In his room, he showered and shaved and dressed. Already regret was working at him, the grave, reflective doubts. He thought of the odd little oracle of the afternoon, but she was now no more than an ugly child with no authority, and he went for his Scotch and found the bottle empty. Going to the telephone, he ordered another bottle and sat down to wait for it. When the bottle arrived in the hands of a bellhop, he paid the bellhop and poured three fingers and sat down again. He drank the Scotch a finger at a time and began to feel better.
Section 4
She was lying on the bed, just lying there quietly on her back and looking up at the ceiling and trying not to think about the wrong things, when someone knocked on the door. She continued to lie without moving until the knocking had stopped and started again after an interval, and then she got up and took an empty glass and a half-empty bottle of whiskey off the bedside table and carried them into the bathroom. Returning without them, she went to the door and opened it, and Carl came in.
“How are you, Lisa?” he said.
“All right. I was resting.”
“I’m sorry I disturbed you.”
“You know I didn’t mean that.”
He could smell the whiskey on her breath, and it bothered him. If she drank to excess in the bar or in company, he thought nothing of it, but when she drank in her room he immediately began to worry, because it seemed to him that solitary drinking was a bad sign. He walked over to the glass wall and stood with his back to her.
“I’d like to talk honestly with you, Lisa.”
“I’ve been honest with you, Carl. I made up my mind to be, and I’ve been.”
“I know. I believe you have. How are you feeling?”

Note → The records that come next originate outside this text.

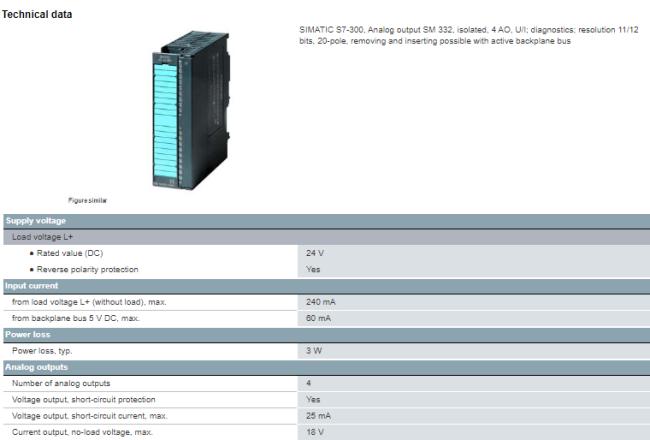Click the 24 V rated value cell
This screenshot has height=440, width=650.
(315, 253)
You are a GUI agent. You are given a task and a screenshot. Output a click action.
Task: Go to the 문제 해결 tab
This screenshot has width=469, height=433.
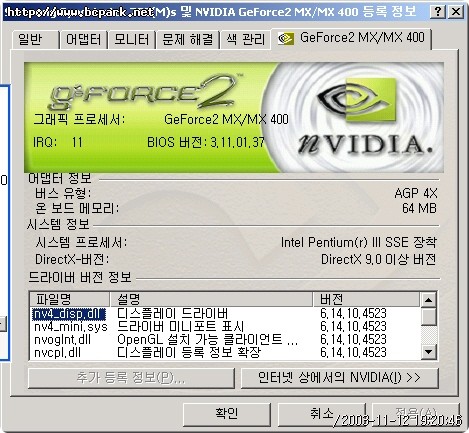(x=187, y=40)
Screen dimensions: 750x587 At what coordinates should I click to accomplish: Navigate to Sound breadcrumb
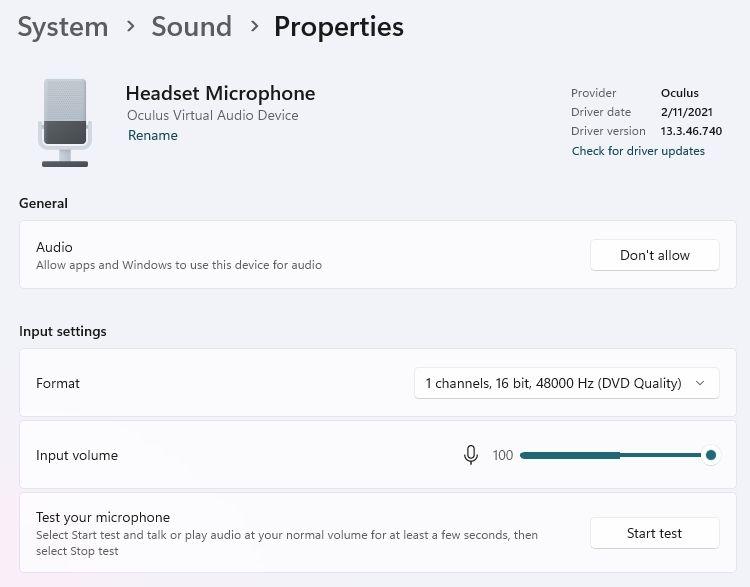click(x=191, y=27)
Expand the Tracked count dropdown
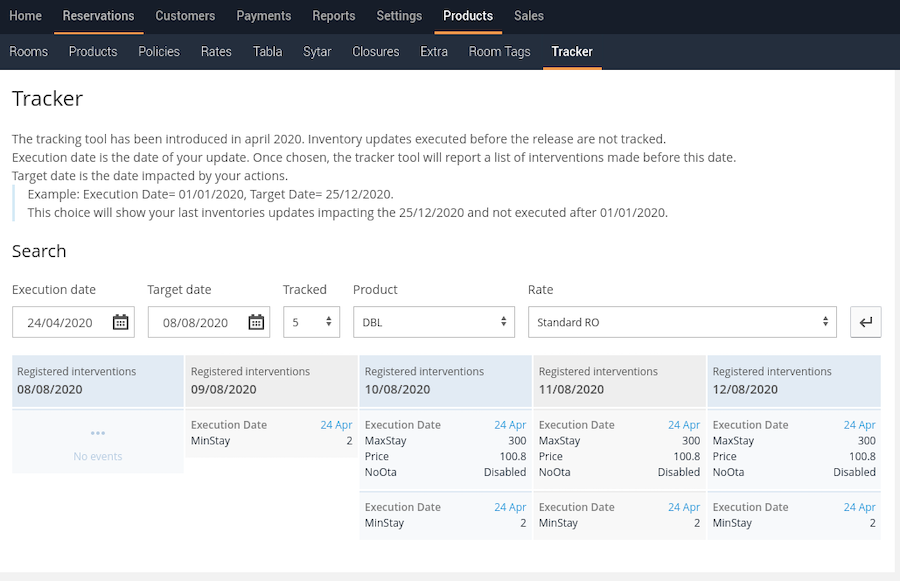The width and height of the screenshot is (900, 581). pyautogui.click(x=311, y=322)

“Most of the time I feel good. Sometimes depressed. Not for any particular reason. It’s just something I can’t help.”
“Are you depressed now?”
“A little.”
“What have you been thinking about?”
“Nothing much. I’ve been trying not to think at all.”

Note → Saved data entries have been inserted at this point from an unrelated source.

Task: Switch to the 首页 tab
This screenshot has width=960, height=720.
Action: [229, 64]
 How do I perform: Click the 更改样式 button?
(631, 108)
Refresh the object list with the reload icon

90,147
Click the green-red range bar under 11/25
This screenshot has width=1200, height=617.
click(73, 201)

“We’re returning north Saturday, you know.”
“Yes, I know.”
“What will you do when you get there? Have you thought about that?”
“I’ve thought about it, but I don’t know. I guess I’ll get an apartment and a job and go on living.”
“I’ll help you financially, of course. But that isn’t the first consideration. Will you be safe?”
“Safe? I’m not sure I know what you mean.”
“Yes, you do. I mean, will you go back to the other life?”
“I don’t know.”
“I wish you would be a little more certain about it.”
“I would be more certain if I could, but I can’t. I don’t know.”
“I am willing to pay for a psychiatrist if you think it will help. Do you think it would?”
“I don’t know about that, either. It might help, but I don’t know.”
He turned away from the window and came over and took her by the arms from the front and looked into her eyes.
“I love you, Lisa. I have always loved you in spite of everything, and I’m very worried about you.”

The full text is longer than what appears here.